The response must contain every line of the records that follow, duplicated exactly.

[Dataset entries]
..........

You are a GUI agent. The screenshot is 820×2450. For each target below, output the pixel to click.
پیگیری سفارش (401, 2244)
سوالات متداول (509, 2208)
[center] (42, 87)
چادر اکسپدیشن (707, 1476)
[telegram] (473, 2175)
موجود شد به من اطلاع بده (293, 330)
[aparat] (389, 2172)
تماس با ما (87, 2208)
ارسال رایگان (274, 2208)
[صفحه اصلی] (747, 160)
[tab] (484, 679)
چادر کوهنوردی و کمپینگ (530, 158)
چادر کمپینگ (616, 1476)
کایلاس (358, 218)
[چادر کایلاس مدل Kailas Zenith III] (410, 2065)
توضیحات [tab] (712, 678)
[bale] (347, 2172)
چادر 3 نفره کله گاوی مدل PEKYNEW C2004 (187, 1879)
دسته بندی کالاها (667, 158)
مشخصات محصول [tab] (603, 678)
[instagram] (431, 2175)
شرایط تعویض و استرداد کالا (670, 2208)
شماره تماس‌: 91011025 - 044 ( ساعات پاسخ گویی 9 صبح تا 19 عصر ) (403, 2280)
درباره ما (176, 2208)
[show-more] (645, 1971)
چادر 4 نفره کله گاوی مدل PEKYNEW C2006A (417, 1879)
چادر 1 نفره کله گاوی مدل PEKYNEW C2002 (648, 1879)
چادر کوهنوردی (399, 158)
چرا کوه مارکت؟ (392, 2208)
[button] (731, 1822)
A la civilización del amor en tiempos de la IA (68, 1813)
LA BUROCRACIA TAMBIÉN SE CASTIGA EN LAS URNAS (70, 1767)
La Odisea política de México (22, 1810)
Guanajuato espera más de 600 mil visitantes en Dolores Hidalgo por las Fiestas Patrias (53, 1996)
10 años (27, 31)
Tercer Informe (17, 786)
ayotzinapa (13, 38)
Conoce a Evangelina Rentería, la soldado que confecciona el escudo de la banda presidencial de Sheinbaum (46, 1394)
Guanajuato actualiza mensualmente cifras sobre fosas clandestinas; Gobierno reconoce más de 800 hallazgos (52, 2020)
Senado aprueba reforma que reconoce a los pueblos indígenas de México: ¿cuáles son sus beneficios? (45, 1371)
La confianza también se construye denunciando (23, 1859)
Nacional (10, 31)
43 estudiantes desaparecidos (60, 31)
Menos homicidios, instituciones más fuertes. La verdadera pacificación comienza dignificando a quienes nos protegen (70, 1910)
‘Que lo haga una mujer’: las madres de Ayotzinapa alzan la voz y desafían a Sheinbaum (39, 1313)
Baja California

..........

_ANSWER BELOW_
You are a GUI agent. The screenshot is 820×2450. For each target below, output the pixel to click.
پیگیری سفارش (401, 2244)
سوالات متداول (509, 2208)
[center] (42, 87)
چادر اکسپدیشن (707, 1476)
[telegram] (473, 2175)
موجود شد به من اطلاع بده (293, 330)
[aparat] (389, 2172)
تماس با ما (87, 2208)
ارسال رایگان (274, 2208)
[صفحه اصلی] (747, 160)
[tab] (484, 679)
چادر کوهنوردی و کمپینگ (530, 158)
چادر کمپینگ (616, 1476)
کایلاس (358, 218)
[چادر کایلاس مدل Kailas Zenith III] (410, 2065)
توضیحات [tab] (712, 678)
[bale] (347, 2172)
چادر 3 نفره کله گاوی مدل PEKYNEW C2004 (187, 1879)
دسته بندی کالاها (667, 158)
مشخصات محصول [tab] (603, 678)
[instagram] (431, 2175)
شرایط تعویض و استرداد کالا (670, 2208)
شماره تماس‌: 91011025 - 044 ( ساعات پاسخ گویی 9 صبح تا 19 عصر ) (403, 2280)
درباره ما (176, 2208)
[show-more] (645, 1971)
چادر 4 نفره کله گاوی مدل PEKYNEW C2006A (417, 1879)
چادر 1 نفره کله گاوی مدل PEKYNEW C2002 (648, 1879)
چادر کوهنوردی (399, 158)
چرا کوه مارکت؟ (392, 2208)
[button] (731, 1822)
A la civilización del amor en tiempos de la IA (68, 1813)
LA BUROCRACIA TAMBIÉN SE CASTIGA EN LAS URNAS (70, 1767)
La Odisea política de México (22, 1810)
Guanajuato espera más de 600 mil visitantes en Dolores Hidalgo por las Fiestas Patrias (53, 1996)
10 años (27, 31)
Tercer Informe (17, 786)
ayotzinapa (13, 38)
Conoce a Evangelina Rentería, la soldado que confecciona el escudo de la banda presidencial de Sheinbaum (46, 1394)
Guanajuato actualiza mensualmente cifras sobre fosas clandestinas; Gobierno reconoce más de 800 hallazgos (52, 2020)
Senado aprueba reforma que reconoce a los pueblos indígenas de México: ¿cuáles son sus beneficios? (45, 1371)
La confianza también se construye denunciando (23, 1859)
Nacional (10, 31)
43 estudiantes desaparecidos (60, 31)
Menos homicidios, instituciones más fuertes. La verdadera pacificación comienza dignificando a quienes nos protegen (70, 1910)
‘Que lo haga una mujer’: las madres de Ayotzinapa alzan la voz y desafían a Sheinbaum (39, 1313)
Baja California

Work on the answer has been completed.